INSTRUCTIONS TO FOLLOW: Restate every record exactly, with nothing skipped.

(Collected data entries)
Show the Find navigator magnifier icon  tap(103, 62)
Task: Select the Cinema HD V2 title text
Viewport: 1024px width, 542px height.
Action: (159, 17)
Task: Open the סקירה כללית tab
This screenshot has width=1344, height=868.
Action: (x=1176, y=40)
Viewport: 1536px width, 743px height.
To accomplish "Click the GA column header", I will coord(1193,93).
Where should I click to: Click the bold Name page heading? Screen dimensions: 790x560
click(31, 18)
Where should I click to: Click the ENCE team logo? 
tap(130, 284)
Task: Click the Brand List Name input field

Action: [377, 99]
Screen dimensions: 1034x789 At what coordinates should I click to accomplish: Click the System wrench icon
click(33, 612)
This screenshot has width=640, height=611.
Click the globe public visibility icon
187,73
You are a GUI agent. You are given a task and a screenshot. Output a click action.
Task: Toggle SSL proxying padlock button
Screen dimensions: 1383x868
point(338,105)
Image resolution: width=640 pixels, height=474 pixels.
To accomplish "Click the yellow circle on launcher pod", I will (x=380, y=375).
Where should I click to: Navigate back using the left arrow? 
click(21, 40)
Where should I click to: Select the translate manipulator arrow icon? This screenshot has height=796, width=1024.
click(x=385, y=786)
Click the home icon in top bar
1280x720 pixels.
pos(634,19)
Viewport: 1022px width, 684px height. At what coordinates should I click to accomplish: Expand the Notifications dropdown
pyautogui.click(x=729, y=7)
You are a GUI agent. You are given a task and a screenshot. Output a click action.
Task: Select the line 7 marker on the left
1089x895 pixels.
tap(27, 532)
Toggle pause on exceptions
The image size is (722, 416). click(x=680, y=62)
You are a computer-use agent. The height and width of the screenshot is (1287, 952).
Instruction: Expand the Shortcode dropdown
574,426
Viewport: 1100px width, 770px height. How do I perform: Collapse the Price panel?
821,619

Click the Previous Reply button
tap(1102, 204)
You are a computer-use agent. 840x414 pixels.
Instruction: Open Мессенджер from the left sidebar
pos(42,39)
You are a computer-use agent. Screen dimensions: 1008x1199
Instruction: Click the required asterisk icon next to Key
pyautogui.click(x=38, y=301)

YOUR SOLUTION:
Show the Find navigator magnifier icon  tap(103, 62)
Task: Select the Cinema HD V2 title text
Viewport: 1024px width, 542px height.
Action: (159, 17)
Task: Open the סקירה כללית tab
This screenshot has width=1344, height=868.
Action: (x=1176, y=40)
Viewport: 1536px width, 743px height.
To accomplish "Click the GA column header", I will coord(1193,93).
Where should I click to: Click the bold Name page heading? Screen dimensions: 790x560
click(31, 18)
Where should I click to: Click the ENCE team logo? 
tap(130, 284)
Task: Click the Brand List Name input field

Action: [377, 99]
Screen dimensions: 1034x789 At what coordinates should I click to accomplish: Click the System wrench icon
click(33, 612)
This screenshot has width=640, height=611.
Click the globe public visibility icon
187,73
You are a GUI agent. You are given a task and a screenshot. Output a click action.
Task: Toggle SSL proxying padlock button
Screen dimensions: 1383x868
point(338,105)
Image resolution: width=640 pixels, height=474 pixels.
To accomplish "Click the yellow circle on launcher pod", I will (x=380, y=375).
Where should I click to: Navigate back using the left arrow? 
click(21, 40)
Where should I click to: Select the translate manipulator arrow icon? This screenshot has height=796, width=1024.
click(x=385, y=786)
Click the home icon in top bar
1280x720 pixels.
pos(634,19)
Viewport: 1022px width, 684px height. At what coordinates should I click to accomplish: Expand the Notifications dropdown
pyautogui.click(x=729, y=7)
You are a GUI agent. You are given a task and a screenshot. Output a click action.
Task: Select the line 7 marker on the left
1089x895 pixels.
tap(27, 532)
Toggle pause on exceptions
The image size is (722, 416). click(x=680, y=62)
You are a computer-use agent. The height and width of the screenshot is (1287, 952).
Instruction: Expand the Shortcode dropdown
574,426
Viewport: 1100px width, 770px height. How do I perform: Collapse the Price panel?
821,619

Click the Previous Reply button
tap(1102, 204)
You are a computer-use agent. 840x414 pixels.
Instruction: Open Мессенджер from the left sidebar
pos(42,39)
You are a computer-use agent. Screen dimensions: 1008x1199
Instruction: Click the required asterisk icon next to Key
pyautogui.click(x=38, y=301)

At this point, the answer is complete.